The South Coast Air Quality Management District ordered a 24-hour 'no burn day' starting Monday at midnight.
December 30, 2013 12:00:00 AM PST
It's been warm and windy, but that hasn't helped blow out the stagnant air hanging across Southern California. In fact the air pollution is so bad right now, officials are putting a ban on burning beginning Monday night. It's not the first such alert in the last few weeks.

Stagnant air, high smog levels and concerns that wood smoke will add even more contaminants to the air have led to the South Coast Air Quality Management District to order a "no burn day" starting late Monday at midnight.

The ban is welcomed by firefighters, who are also dealing with extremely dry conditions. A brush fire broke out in Irwindale on Monday afternoon.

"A fire could get going and rapidly increase up hills, threatening homes, plus it's unsafe to breathe. As we get into fires, when we have vegetation fires, older people and people that have asthma are susceptible to respiratory problems. They have a difficult time breathing. That can lead to a hospital visit," said Orange County Fire Authority Captain Steve Concialdi.

The AQMD says the ban means no burning wood or manufactured logs in Los Angeles and Orange counties as well as much of the Inland Empire for 24 hours.

The order is not going over well with some.

"I'm kind of a fire girl," said Orange resident Crystal Husband. "It's the season, and the smog's been here for how long? I just don't quite get the point of 24 hours making a difference."

At California Smoqued BBQ in Orange, word of the ban brought panic at first.
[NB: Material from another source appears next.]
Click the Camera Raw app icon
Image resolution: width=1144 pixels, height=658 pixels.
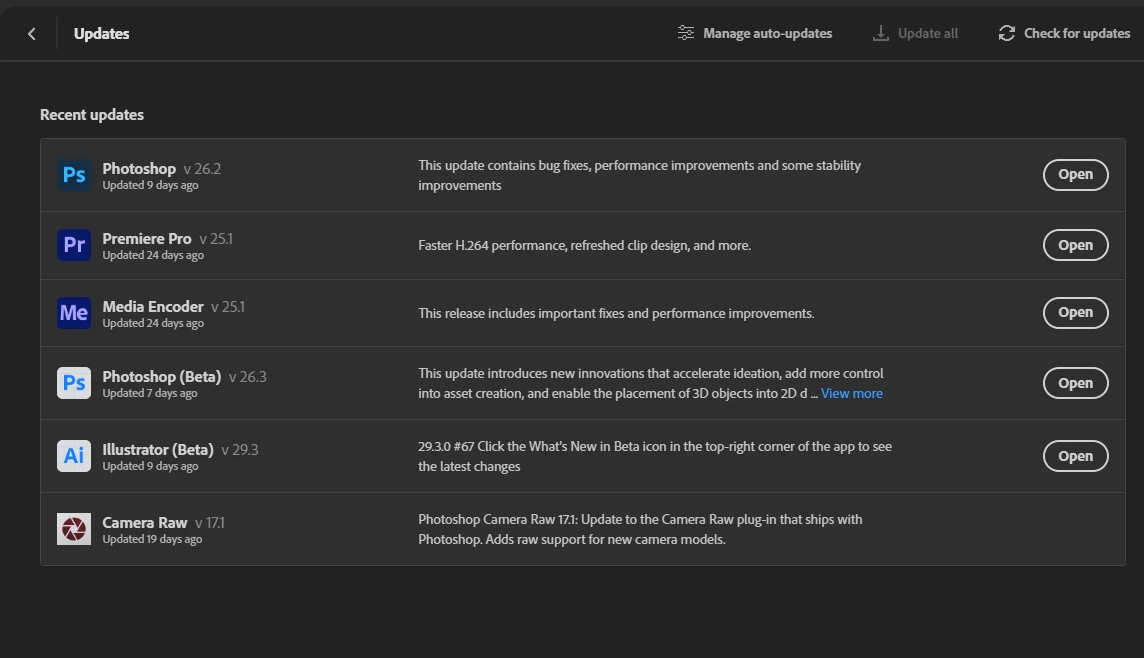pyautogui.click(x=74, y=529)
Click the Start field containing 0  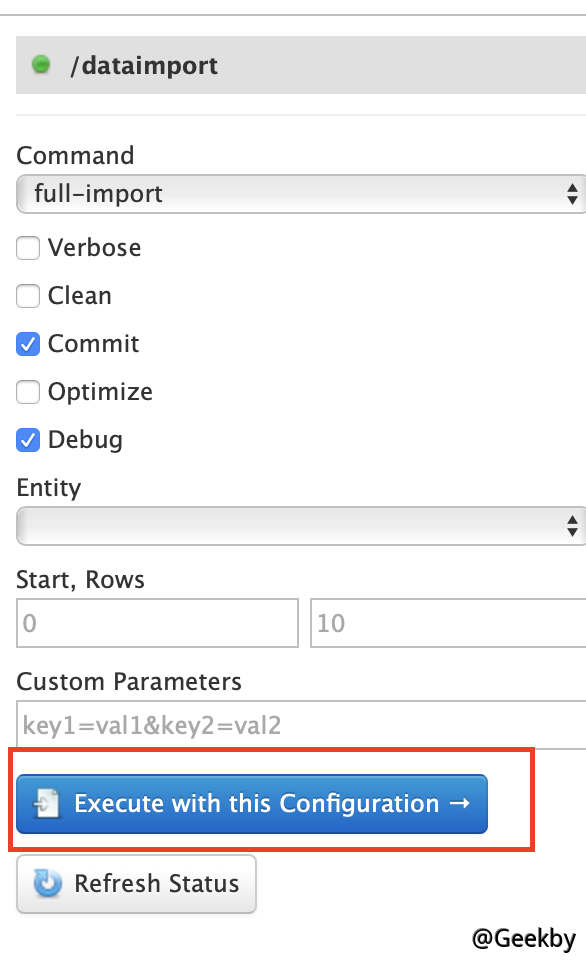[x=157, y=622]
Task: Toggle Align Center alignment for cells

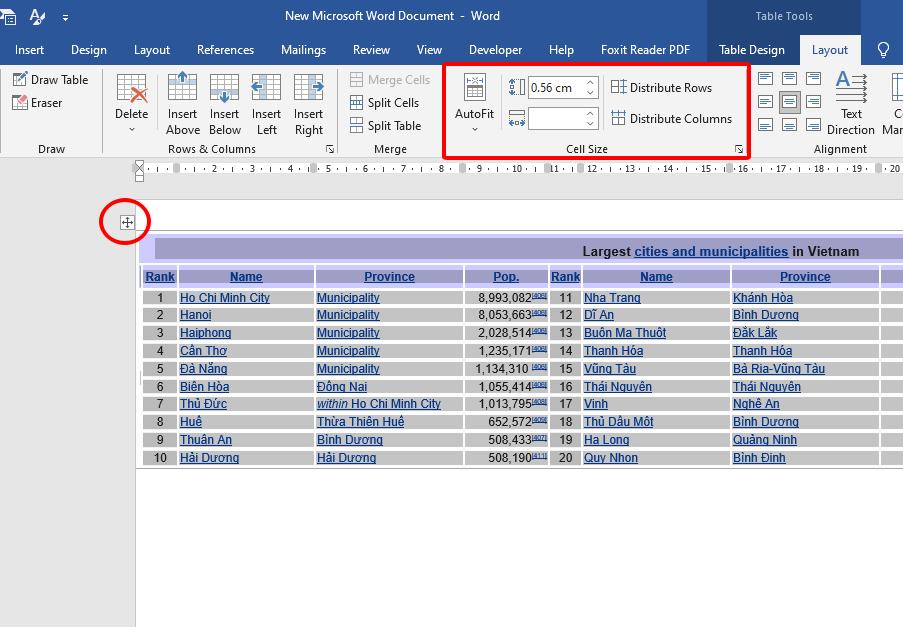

The restaurant is preparing for a New Year's Eve private party, until they found out they're exempt from the ban.

"Thank God, because we were smoking all night tonight," said Mike Hernandez, owner of the restaurant. "We're fortunate. We count on this long-night smoke to feed everybody tomorrow for New Year's Eve."

Other exceptions are allowed for low-income people: Those who rely on wood as their only source of heat are allowed to burn wood in their fireplace.

Other exemptions: If you live in the Coachella Valley or if you live above the 3,000-foot elevation, the ban does not apply.